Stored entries
········

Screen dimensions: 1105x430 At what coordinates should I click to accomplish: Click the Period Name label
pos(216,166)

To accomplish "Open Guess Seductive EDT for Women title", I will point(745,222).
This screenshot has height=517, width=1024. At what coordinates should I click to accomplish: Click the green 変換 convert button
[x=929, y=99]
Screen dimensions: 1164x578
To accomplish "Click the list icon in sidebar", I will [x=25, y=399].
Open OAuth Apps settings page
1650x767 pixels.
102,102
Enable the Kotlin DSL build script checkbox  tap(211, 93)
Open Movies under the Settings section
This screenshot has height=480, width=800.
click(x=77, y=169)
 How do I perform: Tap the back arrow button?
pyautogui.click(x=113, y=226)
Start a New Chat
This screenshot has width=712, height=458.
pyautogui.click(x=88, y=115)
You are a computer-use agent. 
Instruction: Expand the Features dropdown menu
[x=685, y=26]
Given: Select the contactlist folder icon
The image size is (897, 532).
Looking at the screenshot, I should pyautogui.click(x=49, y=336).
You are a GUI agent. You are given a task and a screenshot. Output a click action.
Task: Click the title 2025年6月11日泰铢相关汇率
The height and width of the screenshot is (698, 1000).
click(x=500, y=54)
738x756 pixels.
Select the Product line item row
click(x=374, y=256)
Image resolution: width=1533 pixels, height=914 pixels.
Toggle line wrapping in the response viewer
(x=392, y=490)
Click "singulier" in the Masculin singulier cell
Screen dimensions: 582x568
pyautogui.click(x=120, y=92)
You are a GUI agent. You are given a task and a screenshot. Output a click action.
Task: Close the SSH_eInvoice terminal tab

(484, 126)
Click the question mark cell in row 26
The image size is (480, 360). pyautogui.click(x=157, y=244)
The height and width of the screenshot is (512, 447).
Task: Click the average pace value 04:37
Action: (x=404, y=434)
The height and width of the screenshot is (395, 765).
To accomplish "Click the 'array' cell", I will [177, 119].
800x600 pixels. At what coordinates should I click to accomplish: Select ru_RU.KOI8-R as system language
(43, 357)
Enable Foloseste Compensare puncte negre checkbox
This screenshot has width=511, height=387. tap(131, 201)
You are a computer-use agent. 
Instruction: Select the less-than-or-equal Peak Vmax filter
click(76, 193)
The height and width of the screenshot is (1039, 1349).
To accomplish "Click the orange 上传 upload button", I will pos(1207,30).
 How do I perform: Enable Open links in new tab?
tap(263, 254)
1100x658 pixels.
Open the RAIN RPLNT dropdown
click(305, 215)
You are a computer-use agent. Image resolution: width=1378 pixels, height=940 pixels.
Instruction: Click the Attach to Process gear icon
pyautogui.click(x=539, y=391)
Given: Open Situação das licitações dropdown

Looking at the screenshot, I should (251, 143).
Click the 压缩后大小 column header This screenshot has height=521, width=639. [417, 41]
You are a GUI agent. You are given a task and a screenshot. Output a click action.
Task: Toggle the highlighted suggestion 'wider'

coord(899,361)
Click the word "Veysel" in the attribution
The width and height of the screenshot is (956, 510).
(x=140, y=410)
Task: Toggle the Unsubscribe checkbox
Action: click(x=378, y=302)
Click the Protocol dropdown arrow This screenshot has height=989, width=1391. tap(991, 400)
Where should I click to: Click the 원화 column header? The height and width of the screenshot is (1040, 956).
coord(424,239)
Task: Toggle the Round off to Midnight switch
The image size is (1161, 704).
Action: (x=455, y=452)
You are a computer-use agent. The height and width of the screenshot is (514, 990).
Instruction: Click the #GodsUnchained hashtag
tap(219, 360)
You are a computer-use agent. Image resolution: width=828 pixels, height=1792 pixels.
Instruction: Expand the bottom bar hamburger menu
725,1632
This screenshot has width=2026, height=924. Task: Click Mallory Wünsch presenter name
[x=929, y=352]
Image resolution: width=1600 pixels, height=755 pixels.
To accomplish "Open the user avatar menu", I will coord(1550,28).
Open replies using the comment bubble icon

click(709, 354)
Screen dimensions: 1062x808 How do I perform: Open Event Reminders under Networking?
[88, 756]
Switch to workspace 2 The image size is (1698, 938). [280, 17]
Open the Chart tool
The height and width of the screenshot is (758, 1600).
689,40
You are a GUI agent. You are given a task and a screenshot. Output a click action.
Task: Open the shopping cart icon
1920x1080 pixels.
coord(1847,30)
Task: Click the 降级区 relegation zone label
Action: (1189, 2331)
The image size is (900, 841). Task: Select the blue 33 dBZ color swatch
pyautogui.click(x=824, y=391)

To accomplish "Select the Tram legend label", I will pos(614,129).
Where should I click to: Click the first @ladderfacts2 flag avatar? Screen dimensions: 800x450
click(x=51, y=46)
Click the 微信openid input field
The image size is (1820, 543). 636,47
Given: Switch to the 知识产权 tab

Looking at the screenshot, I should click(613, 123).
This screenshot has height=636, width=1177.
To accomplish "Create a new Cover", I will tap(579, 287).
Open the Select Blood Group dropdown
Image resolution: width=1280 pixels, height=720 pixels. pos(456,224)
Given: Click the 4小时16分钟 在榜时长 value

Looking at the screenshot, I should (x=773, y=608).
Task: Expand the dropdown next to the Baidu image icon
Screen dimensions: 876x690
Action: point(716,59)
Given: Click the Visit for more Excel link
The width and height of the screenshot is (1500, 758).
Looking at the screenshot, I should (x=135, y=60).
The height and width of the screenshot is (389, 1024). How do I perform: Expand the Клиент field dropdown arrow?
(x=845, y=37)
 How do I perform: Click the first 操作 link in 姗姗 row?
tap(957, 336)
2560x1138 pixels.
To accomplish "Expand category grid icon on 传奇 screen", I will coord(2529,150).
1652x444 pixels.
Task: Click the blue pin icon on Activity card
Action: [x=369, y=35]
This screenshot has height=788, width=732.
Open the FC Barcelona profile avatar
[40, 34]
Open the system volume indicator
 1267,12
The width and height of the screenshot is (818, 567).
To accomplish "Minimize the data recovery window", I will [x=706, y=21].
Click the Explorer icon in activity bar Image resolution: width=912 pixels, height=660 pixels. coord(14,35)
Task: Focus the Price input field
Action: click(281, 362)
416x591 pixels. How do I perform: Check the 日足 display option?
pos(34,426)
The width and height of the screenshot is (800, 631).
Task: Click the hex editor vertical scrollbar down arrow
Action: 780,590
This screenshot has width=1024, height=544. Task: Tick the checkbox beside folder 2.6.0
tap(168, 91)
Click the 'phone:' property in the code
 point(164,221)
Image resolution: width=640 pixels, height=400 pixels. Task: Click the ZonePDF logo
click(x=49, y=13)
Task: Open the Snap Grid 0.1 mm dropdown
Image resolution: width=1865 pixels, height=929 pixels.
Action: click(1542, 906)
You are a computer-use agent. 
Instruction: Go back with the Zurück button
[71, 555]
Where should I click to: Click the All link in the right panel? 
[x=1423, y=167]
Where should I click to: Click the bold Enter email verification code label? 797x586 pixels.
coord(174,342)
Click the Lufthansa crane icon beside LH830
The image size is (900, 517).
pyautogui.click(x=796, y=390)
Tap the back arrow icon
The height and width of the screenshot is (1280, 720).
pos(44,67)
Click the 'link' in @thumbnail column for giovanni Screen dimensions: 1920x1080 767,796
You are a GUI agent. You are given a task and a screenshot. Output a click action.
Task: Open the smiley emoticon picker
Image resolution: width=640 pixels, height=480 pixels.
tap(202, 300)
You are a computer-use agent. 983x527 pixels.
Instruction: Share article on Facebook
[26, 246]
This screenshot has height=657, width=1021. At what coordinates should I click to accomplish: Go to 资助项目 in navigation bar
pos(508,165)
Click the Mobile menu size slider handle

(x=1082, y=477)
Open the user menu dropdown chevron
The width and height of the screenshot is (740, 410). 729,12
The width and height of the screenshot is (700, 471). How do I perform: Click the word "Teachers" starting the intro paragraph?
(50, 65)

········

**What is expected**
Transcribe every record exactly.

**Written answer**
Screen dimensions: 1105x430 At what coordinates should I click to accomplish: Click the Period Name label
pos(216,166)

To accomplish "Open Guess Seductive EDT for Women title", I will point(745,222).
This screenshot has height=517, width=1024. At what coordinates should I click to accomplish: Click the green 変換 convert button
[x=929, y=99]
Screen dimensions: 1164x578
To accomplish "Click the list icon in sidebar", I will [x=25, y=399].
Open OAuth Apps settings page
1650x767 pixels.
102,102
Enable the Kotlin DSL build script checkbox  tap(211, 93)
Open Movies under the Settings section
This screenshot has height=480, width=800.
click(x=77, y=169)
 How do I perform: Tap the back arrow button?
pyautogui.click(x=113, y=226)
Start a New Chat
This screenshot has width=712, height=458.
pyautogui.click(x=88, y=115)
You are a computer-use agent. 
Instruction: Expand the Features dropdown menu
[x=685, y=26]
Given: Select the contactlist folder icon
The image size is (897, 532).
Looking at the screenshot, I should pyautogui.click(x=49, y=336).
You are a GUI agent. You are given a task and a screenshot. Output a click action.
Task: Click the title 2025年6月11日泰铢相关汇率
The height and width of the screenshot is (698, 1000).
click(x=500, y=54)
738x756 pixels.
Select the Product line item row
click(x=374, y=256)
Image resolution: width=1533 pixels, height=914 pixels.
Toggle line wrapping in the response viewer
(x=392, y=490)
Click "singulier" in the Masculin singulier cell
Screen dimensions: 582x568
pyautogui.click(x=120, y=92)
You are a GUI agent. You are given a task and a screenshot. Output a click action.
Task: Close the SSH_eInvoice terminal tab

(484, 126)
Click the question mark cell in row 26
The image size is (480, 360). pyautogui.click(x=157, y=244)
The height and width of the screenshot is (512, 447).
Task: Click the average pace value 04:37
Action: (x=404, y=434)
The height and width of the screenshot is (395, 765).
To accomplish "Click the 'array' cell", I will [177, 119].
800x600 pixels. At what coordinates should I click to accomplish: Select ru_RU.KOI8-R as system language
(43, 357)
Enable Foloseste Compensare puncte negre checkbox
This screenshot has width=511, height=387. tap(131, 201)
You are a computer-use agent. 
Instruction: Select the less-than-or-equal Peak Vmax filter
click(76, 193)
The height and width of the screenshot is (1039, 1349).
To accomplish "Click the orange 上传 upload button", I will pos(1207,30).
 How do I perform: Enable Open links in new tab?
tap(263, 254)
1100x658 pixels.
Open the RAIN RPLNT dropdown
click(305, 215)
You are a computer-use agent. Image resolution: width=1378 pixels, height=940 pixels.
Instruction: Click the Attach to Process gear icon
pyautogui.click(x=539, y=391)
Given: Open Situação das licitações dropdown

Looking at the screenshot, I should (251, 143).
Click the 压缩后大小 column header This screenshot has height=521, width=639. [417, 41]
You are a GUI agent. You are given a task and a screenshot. Output a click action.
Task: Toggle the highlighted suggestion 'wider'

coord(899,361)
Click the word "Veysel" in the attribution
The width and height of the screenshot is (956, 510).
(x=140, y=410)
Task: Toggle the Unsubscribe checkbox
Action: click(x=378, y=302)
Click the Protocol dropdown arrow This screenshot has height=989, width=1391. tap(991, 400)
Where should I click to: Click the 원화 column header? The height and width of the screenshot is (1040, 956).
coord(424,239)
Task: Toggle the Round off to Midnight switch
The image size is (1161, 704).
Action: (x=455, y=452)
You are a computer-use agent. The height and width of the screenshot is (514, 990).
Instruction: Click the #GodsUnchained hashtag
tap(219, 360)
You are a computer-use agent. Image resolution: width=828 pixels, height=1792 pixels.
Instruction: Expand the bottom bar hamburger menu
725,1632
This screenshot has width=2026, height=924. Task: Click Mallory Wünsch presenter name
[x=929, y=352]
Image resolution: width=1600 pixels, height=755 pixels.
To accomplish "Open the user avatar menu", I will coord(1550,28).
Open replies using the comment bubble icon

click(709, 354)
Screen dimensions: 1062x808 How do I perform: Open Event Reminders under Networking?
[88, 756]
Switch to workspace 2 The image size is (1698, 938). [280, 17]
Open the Chart tool
The height and width of the screenshot is (758, 1600).
689,40
You are a GUI agent. You are given a task and a screenshot. Output a click action.
Task: Open the shopping cart icon
1920x1080 pixels.
coord(1847,30)
Task: Click the 降级区 relegation zone label
Action: (1189, 2331)
The image size is (900, 841). Task: Select the blue 33 dBZ color swatch
pyautogui.click(x=824, y=391)

To accomplish "Select the Tram legend label", I will pos(614,129).
Where should I click to: Click the first @ladderfacts2 flag avatar? Screen dimensions: 800x450
click(x=51, y=46)
Click the 微信openid input field
The image size is (1820, 543). 636,47
Given: Switch to the 知识产权 tab

Looking at the screenshot, I should click(613, 123).
This screenshot has height=636, width=1177.
To accomplish "Create a new Cover", I will tap(579, 287).
Open the Select Blood Group dropdown
Image resolution: width=1280 pixels, height=720 pixels. pos(456,224)
Given: Click the 4小时16分钟 在榜时长 value

Looking at the screenshot, I should (x=773, y=608).
Task: Expand the dropdown next to the Baidu image icon
Screen dimensions: 876x690
Action: point(716,59)
Given: Click the Visit for more Excel link
The width and height of the screenshot is (1500, 758).
Looking at the screenshot, I should (x=135, y=60).
The height and width of the screenshot is (389, 1024). How do I perform: Expand the Клиент field dropdown arrow?
(x=845, y=37)
 How do I perform: Click the first 操作 link in 姗姗 row?
tap(957, 336)
2560x1138 pixels.
To accomplish "Expand category grid icon on 传奇 screen", I will coord(2529,150).
1652x444 pixels.
Task: Click the blue pin icon on Activity card
Action: [x=369, y=35]
This screenshot has height=788, width=732.
Open the FC Barcelona profile avatar
[40, 34]
Open the system volume indicator
 1267,12
The width and height of the screenshot is (818, 567).
To accomplish "Minimize the data recovery window", I will [x=706, y=21].
Click the Explorer icon in activity bar Image resolution: width=912 pixels, height=660 pixels. coord(14,35)
Task: Focus the Price input field
Action: click(281, 362)
416x591 pixels. How do I perform: Check the 日足 display option?
pos(34,426)
The width and height of the screenshot is (800, 631).
Task: Click the hex editor vertical scrollbar down arrow
Action: 780,590
This screenshot has width=1024, height=544. Task: Tick the checkbox beside folder 2.6.0
tap(168, 91)
Click the 'phone:' property in the code
 point(164,221)
Image resolution: width=640 pixels, height=400 pixels. Task: Click the ZonePDF logo
click(x=49, y=13)
Task: Open the Snap Grid 0.1 mm dropdown
Image resolution: width=1865 pixels, height=929 pixels.
Action: click(1542, 906)
You are a computer-use agent. 
Instruction: Go back with the Zurück button
[71, 555]
Where should I click to: Click the All link in the right panel? 
[x=1423, y=167]
Where should I click to: Click the bold Enter email verification code label? 797x586 pixels.
coord(174,342)
Click the Lufthansa crane icon beside LH830
The image size is (900, 517).
pyautogui.click(x=796, y=390)
Tap the back arrow icon
The height and width of the screenshot is (1280, 720).
pos(44,67)
Click the 'link' in @thumbnail column for giovanni Screen dimensions: 1920x1080 767,796
You are a GUI agent. You are given a task and a screenshot. Output a click action.
Task: Open the smiley emoticon picker
Image resolution: width=640 pixels, height=480 pixels.
tap(202, 300)
You are a computer-use agent. 983x527 pixels.
Instruction: Share article on Facebook
[26, 246]
This screenshot has height=657, width=1021. At what coordinates should I click to accomplish: Go to 资助项目 in navigation bar
pos(508,165)
Click the Mobile menu size slider handle

(x=1082, y=477)
Open the user menu dropdown chevron
The width and height of the screenshot is (740, 410). 729,12
The width and height of the screenshot is (700, 471). How do I perform: Click the word "Teachers" starting the intro paragraph?
(50, 65)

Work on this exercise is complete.